Job 1 – Repeat the part of the patch from "From d80e6016025052eb616c295c5b9240e1baf94df7 Mon" to "insertions(+), 158 deletions(-)" word for word.
Job 2 – Give a two-sentence summary of the patch.

Page –
★ ★ ★
From d80e6016025052eb616c295c5b9240e1baf94df7 Mon Sep 17 00:00:00 2001
From: qyh111 <qiuyuhao1@huawei.com>
Date: Sat, 9 May 2026 06:33:23 +0000
Subject: [PATCH 2/2] [Feat]Adapt Deepseek-V4-Flash on ascend and cuda

---
 ucm/integration/vllm/ucm_connector.py | 520 ++++++++++++++++++--------
 1 file changed, 362 insertions(+), 158 deletions(-)

diff --git a/ucm/integration/vllm/ucm_connector.py b/ucm/integration/vllm/ucm_connector.py
index bf7268457..0cd480b8d 100644
--- a/ucm/integration/vllm/ucm_connector.py
+++ b/ucm/integration/vllm/ucm_connector.py
@@ -21,6 +21,14 @@
 from vllm.model_executor.models.utils import extract_layer_index
 from vllm.platforms import current_platform
 from vllm.v1.core.sched.output import SchedulerOutput
+from vllm.v1.kv_cache_interface import (
+    FullAttentionSpec,
+    KVCacheConfig,
+    KVCacheSpec,
+    MambaSpec,
+    SlidingWindowSpec,
+    UniformTypeKVCacheSpecs,
+)
★ ★ ★
Recorded information –
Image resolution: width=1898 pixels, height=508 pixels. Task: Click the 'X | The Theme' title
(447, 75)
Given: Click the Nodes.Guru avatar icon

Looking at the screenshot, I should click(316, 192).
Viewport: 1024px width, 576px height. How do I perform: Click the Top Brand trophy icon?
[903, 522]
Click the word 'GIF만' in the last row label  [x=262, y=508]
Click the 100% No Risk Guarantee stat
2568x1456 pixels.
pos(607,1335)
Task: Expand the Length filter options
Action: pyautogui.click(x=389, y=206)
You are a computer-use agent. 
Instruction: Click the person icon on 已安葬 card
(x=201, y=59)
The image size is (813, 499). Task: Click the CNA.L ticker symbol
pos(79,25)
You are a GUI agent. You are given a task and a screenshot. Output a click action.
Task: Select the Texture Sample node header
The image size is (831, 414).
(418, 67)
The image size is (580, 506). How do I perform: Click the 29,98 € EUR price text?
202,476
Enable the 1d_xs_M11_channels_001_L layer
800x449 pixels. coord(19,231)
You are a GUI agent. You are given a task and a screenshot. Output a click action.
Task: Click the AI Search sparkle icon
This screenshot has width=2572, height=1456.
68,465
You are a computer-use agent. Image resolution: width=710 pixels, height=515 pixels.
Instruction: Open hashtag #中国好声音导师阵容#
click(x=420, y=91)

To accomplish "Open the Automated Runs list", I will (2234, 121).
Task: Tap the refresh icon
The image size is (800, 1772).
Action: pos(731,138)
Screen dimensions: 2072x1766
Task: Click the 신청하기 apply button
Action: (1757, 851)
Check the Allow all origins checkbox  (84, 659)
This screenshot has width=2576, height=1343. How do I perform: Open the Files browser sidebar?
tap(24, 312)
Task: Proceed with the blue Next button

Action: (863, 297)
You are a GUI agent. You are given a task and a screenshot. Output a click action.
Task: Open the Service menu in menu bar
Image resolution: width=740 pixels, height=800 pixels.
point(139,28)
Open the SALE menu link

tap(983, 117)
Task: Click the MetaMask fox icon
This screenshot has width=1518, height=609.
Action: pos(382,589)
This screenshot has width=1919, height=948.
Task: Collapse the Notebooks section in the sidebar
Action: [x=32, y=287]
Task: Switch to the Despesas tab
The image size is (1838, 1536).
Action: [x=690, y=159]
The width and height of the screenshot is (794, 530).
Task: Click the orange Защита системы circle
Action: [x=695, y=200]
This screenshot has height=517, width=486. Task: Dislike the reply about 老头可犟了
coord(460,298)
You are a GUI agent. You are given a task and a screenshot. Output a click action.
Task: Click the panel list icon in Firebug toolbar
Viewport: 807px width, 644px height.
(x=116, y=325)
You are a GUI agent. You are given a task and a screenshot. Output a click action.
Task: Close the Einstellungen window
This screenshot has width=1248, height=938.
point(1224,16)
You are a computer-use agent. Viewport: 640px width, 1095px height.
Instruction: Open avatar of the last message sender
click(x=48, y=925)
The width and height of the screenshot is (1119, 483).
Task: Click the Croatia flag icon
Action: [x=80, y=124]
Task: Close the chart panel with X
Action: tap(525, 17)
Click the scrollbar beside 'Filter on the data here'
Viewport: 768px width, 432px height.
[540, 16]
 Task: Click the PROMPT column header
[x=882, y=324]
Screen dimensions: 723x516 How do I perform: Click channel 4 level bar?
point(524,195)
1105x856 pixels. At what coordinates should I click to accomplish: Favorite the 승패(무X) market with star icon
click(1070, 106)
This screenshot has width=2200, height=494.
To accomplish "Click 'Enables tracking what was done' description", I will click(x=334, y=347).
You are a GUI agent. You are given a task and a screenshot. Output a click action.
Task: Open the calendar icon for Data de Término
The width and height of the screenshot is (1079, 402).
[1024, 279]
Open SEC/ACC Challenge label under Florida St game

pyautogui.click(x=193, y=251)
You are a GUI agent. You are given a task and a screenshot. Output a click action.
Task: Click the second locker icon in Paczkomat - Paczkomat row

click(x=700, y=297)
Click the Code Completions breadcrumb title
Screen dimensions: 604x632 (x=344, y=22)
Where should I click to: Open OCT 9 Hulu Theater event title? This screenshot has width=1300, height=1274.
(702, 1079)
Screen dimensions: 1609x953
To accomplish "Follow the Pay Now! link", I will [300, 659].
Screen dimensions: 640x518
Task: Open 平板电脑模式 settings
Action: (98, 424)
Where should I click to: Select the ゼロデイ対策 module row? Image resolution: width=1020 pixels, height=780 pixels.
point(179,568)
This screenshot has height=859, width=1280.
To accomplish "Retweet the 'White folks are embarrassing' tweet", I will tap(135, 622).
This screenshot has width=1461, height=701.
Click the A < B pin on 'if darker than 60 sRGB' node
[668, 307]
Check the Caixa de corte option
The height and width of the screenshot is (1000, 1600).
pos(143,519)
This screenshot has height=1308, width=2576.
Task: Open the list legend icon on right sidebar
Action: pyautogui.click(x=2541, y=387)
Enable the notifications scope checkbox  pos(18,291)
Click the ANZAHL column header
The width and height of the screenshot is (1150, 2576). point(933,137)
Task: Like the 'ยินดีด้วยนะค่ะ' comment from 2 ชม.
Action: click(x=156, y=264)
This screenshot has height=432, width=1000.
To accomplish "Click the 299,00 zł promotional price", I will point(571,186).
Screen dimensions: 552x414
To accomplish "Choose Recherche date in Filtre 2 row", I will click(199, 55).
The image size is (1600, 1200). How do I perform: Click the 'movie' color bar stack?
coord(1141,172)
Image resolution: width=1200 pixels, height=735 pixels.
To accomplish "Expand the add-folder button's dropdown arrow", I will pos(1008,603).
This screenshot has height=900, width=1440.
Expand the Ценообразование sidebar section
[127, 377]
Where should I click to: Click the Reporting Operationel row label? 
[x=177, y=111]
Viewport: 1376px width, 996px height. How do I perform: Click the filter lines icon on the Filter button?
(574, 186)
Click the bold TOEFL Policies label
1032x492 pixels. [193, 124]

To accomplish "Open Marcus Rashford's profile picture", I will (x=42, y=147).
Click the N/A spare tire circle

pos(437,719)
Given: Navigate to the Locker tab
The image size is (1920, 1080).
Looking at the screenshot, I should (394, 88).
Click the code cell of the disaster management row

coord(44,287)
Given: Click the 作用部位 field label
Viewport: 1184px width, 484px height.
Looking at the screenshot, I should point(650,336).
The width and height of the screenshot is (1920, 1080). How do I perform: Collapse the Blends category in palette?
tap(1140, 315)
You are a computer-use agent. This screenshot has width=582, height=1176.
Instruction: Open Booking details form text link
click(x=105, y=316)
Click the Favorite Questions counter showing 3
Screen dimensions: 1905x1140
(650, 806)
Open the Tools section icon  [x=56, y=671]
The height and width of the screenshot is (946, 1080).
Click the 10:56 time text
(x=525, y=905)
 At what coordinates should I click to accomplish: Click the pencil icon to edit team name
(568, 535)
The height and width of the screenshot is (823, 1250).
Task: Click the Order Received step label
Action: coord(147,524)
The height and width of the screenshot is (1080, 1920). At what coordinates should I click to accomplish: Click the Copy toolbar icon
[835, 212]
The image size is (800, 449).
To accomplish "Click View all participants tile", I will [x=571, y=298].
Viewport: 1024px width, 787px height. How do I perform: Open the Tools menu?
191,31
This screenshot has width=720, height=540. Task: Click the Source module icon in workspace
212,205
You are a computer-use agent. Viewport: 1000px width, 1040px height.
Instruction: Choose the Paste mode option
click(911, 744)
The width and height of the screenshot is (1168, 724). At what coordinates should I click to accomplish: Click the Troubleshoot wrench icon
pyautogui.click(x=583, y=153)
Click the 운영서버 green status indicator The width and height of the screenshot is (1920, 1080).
★ ★ ★
Response 1 –
From d80e6016025052eb616c295c5b9240e1baf94df7 Mon Sep 17 00:00:00 2001
From: qyh111 <qiuyuhao1@huawei.com>
Date: Sat, 9 May 2026 06:33:23 +0000
Subject: [PATCH 2/2] [Feat]Adapt Deepseek-V4-Flash on ascend and cuda

---
 ucm/integration/vllm/ucm_connector.py | 520 ++++++++++++++++++--------
 1 file changed, 362 insertions(+), 158 deletions(-)

Response 2 – The patch, sent by qyh111 on Sat, 9 May 2026, adapts Deepseek-V4-Flash on ascend and cuda. It changes one file, ucm/integration/vllm/ucm_connector.py, with 362 insertions and 158 deletions, and adds an import of FullAttentionSpec, KVCacheConfig, and other names from vllm.v1.kv_cache_interface.